GWC Consulting Engineers who designed the pump station and supervised works by UNIK said the pumps were working when they handed over the project.
“The pumps were test-run to ensure that they are operational,” Mohan Bakaya of GWC said last week.
Bakaya confirmed that although the test-run had eventually gone well, there had been certain mechanical problems experienced when the pumps were initially tested, but these were rectified before the commissioning.
“The mechanical problems included excessive vibrations due to the water hammer effect, which was fixed by installing surge protection devices.
“Minor defects identified during commissioning were attended during the defects and liability period in 2012,” Bakaya said.
Another problem was the inadequate capacity of the transformer.
“The problem with the transformer was that it could not allow two pumps to run simultaneously. The rest of issues were taken care of before our client issued a certificate of completion,” he said.
In addition, the damages caused by the floods that occurred in January and February 2011, which were mainly limited to the river bank protection works, were also fixed before the client took over the project, Bakaya said.
However, the bottom line is, the pumps did not kick-start when the capital city needed them most this dry season.
Bakaya could not explain the specifics of current problems at the M38million pump station.
“We don’t know what has been happening because the station is now under the care of Wasco.”
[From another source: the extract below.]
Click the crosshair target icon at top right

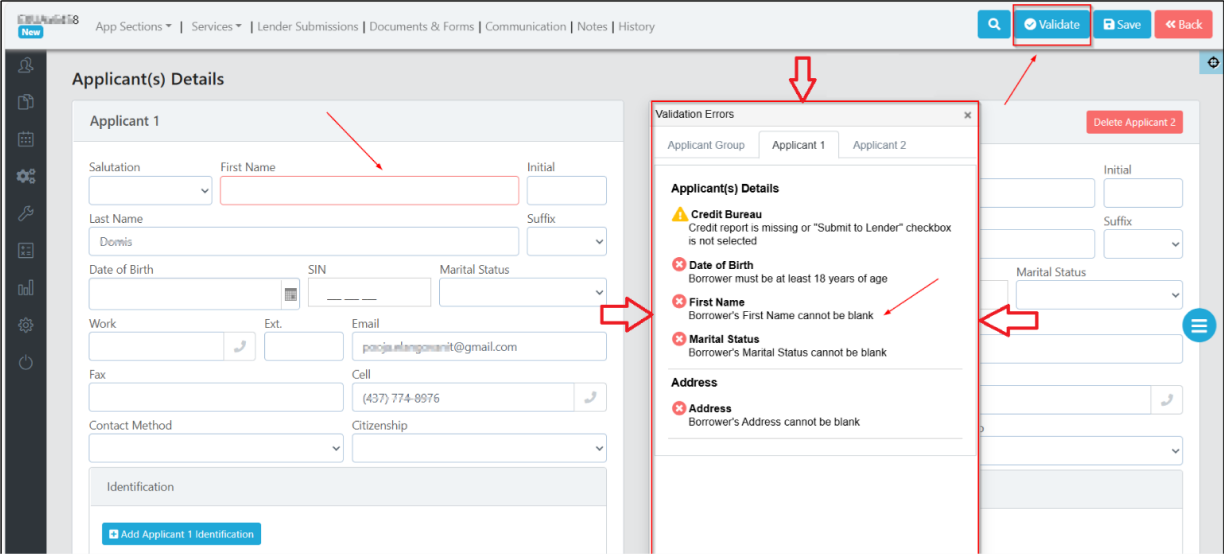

On the other hand, Unik Engineering, which installed the pumps said although their concern was the structure and not the pumps, they checked them after they heard they were not working.
Engineer X.J Yang said he had found the suction pipe buried in sand, a situation that might have damaged the pumps.
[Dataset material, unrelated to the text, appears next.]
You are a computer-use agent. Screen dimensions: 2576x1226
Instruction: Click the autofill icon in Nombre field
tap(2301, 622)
“There is need to ensure good care of the system and also ensure correct operations because these are special Germany flood pumps. It is for that reason that we trained the water company personnel to ensure they understood the operations. They have to remove all the sand in the wet-well before they start operations, and because there are flood pumps, the level of water in the Mohokare River must be correct.”
However, Lerotholi said the problem was not incapacity to run the pumps.
“We fully understand how to operate and care for the system,” he said.
Some officials at Wasco who spoke on condition of anonymity indicated if the pumps were meant for raw water and not portable water, their design would be more tolerant and have the ability to deal with various rough elements associated with raw water.
“What we know is that, there is corruption somewhere, because these are not the right pumps for the intended job,” one of the workers said.
Wasco has been rationing water for the past two months causing many residents of Maseru to go without water for days.
With hopes once pinned on the pumping station fading away, residents can only pray the summer rains, which start next month would come just on time.